- _Source extract_:

Content that existed only on paper or videotape -- any form of media -- can
be digitized and added to a CAS application. Sanford also said Centera users
are bringing content from optical and tape storage systems and giving it a
home in CAS applications.
CAS systems can't compete with network-attached storage for speed, so they
are best used for storing fixed content, i.e., content that doesn't need to
be recalled often, but that needs its integrity well-protected.
EMC's success with Centera hasn't gone unnoticed by other companies looking
to merge their storage products with ILM. Hewlett-Packard used technology it
acquired from Persist to build its Reference Information Storage System
(RISS), and archive and indexing application that focuses on the messaging
market. Permabit's Permeon software uses CAS in its Reference Vault product
for fixed-content storage.
Both Permabit, with its Permeon Compliance Vault, and EMC's Centera
Compliance Edition have taken aim at the market for managing content that is
subject to federal and corporate regulations.
In June, EMC improved Centera, adding retention classes that allow users to
change retention policies for an entire class of content instead of managing
each piece of content individually, as well as a configurable default
retention period, which allows the storage administrator to specify a
default retention period in the event an application does not or cannot
assign one.
Enterprises can no longer overlook the storage of fixed-content assets, and
CAS provides a way for the content to be retained and kept secure until
needed. It's alo puuting storage vendors right in the middle of the content
management space.
"Once it was a have-to-do, now it's a need-to-do," said EMC's Sanford.
"Whether it was SOX or the realization that archived assets need integrity."

- _Requirement 1_:
Echo back, word for word, the stretch of the Centera passage from "CAS systems can't" through "for fixed-content storage.".
- _Requirement 2_:
Recast the paragraph of the Centera passage that begins "In June, EMC improved Centera" as a short bulleted list that keeps its main facts.

- _Stored records_:
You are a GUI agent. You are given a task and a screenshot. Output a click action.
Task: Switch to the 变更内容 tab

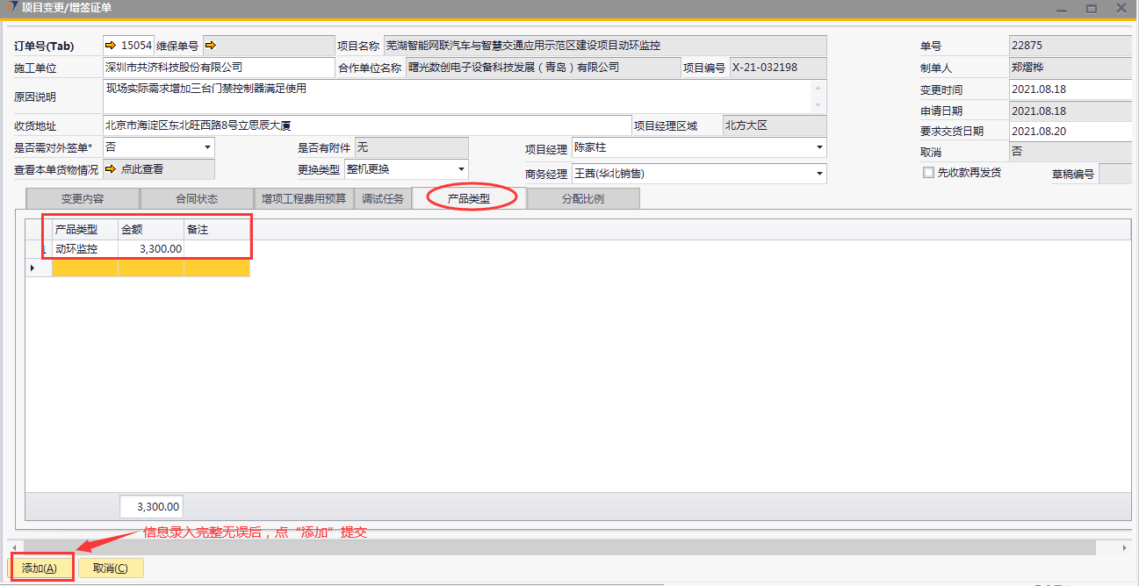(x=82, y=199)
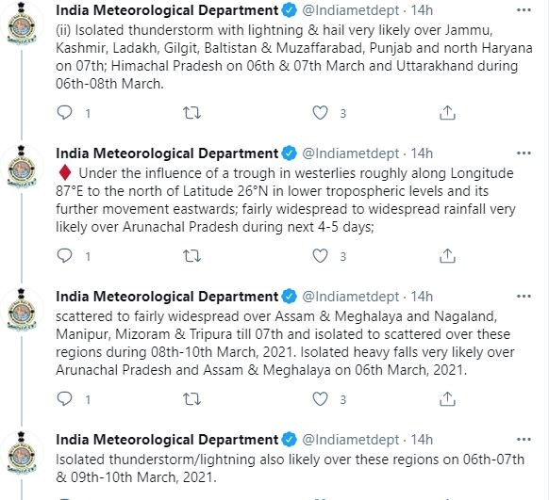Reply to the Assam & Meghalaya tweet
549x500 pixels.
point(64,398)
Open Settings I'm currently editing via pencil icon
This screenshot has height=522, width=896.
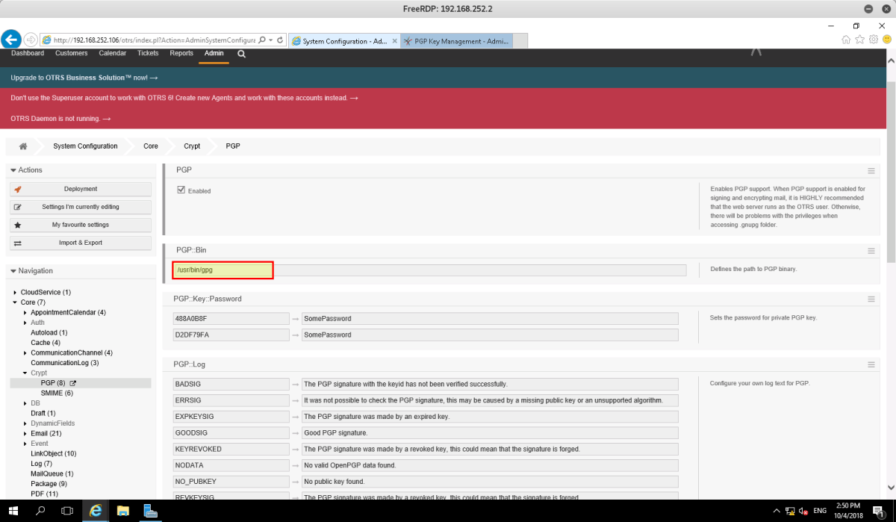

- _Task output 1_:
CAS systems can't compete with network-attached storage for speed, so they
are best used for storing fixed content, i.e., content that doesn't need to
be recalled often, but that needs its integrity well-protected.
EMC's success with Centera hasn't gone unnoticed by other companies looking
to merge their storage products with ILM. Hewlett-Packard used technology it
acquired from Persist to build its Reference Information Storage System
(RISS), and archive and indexing application that focuses on the messaging
market. Permabit's Permeon software uses CAS in its Reference Vault product
for fixed-content storage.

- _Task output 2_:
- In June, EMC improved Centera.
- It added retention classes, which let users change retention policies for an entire class of content rather than managing each piece individually.
- It added a configurable default retention period, which lets the storage administrator specify a default when an application does not or cannot assign one.